### Exercise goal
Would you copy each line of the data below that has "will"?

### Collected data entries
:::::
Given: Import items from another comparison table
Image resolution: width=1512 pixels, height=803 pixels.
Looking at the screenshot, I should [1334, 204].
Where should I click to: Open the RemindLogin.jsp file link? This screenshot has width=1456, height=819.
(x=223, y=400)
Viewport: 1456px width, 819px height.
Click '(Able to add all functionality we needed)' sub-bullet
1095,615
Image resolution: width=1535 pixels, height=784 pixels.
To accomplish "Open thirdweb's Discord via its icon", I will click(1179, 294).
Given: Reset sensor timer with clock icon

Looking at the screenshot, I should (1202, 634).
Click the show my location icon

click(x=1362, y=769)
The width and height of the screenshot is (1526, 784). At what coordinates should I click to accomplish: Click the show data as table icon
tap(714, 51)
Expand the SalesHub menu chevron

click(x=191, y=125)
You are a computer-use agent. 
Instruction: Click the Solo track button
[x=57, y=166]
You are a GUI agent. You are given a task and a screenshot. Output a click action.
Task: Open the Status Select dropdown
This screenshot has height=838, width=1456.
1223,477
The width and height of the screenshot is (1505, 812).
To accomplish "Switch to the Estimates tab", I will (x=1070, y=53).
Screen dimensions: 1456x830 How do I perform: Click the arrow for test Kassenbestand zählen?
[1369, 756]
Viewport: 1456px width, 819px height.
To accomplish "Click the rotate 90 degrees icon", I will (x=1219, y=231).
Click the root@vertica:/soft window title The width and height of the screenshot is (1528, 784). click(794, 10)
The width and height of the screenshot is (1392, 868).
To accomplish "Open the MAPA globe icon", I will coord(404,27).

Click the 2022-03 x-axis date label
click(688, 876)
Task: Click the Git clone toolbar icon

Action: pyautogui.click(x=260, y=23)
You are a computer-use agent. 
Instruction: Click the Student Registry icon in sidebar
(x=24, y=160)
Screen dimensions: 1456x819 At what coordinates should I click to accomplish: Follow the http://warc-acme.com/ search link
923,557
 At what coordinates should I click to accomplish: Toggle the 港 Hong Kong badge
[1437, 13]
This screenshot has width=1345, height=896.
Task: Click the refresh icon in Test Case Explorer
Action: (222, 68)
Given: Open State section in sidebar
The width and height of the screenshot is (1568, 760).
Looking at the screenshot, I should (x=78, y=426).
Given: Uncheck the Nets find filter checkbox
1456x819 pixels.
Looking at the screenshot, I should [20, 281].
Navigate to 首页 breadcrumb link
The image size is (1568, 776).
:::::
### Final answer
To accomplish "Open thirdweb's Discord via its icon", I will click(1179, 294).
To accomplish "Switch to the Estimates tab", I will (x=1070, y=53).
To accomplish "Click the rotate 90 degrees icon", I will (x=1219, y=231).
To accomplish "Open the MAPA globe icon", I will coord(404,27).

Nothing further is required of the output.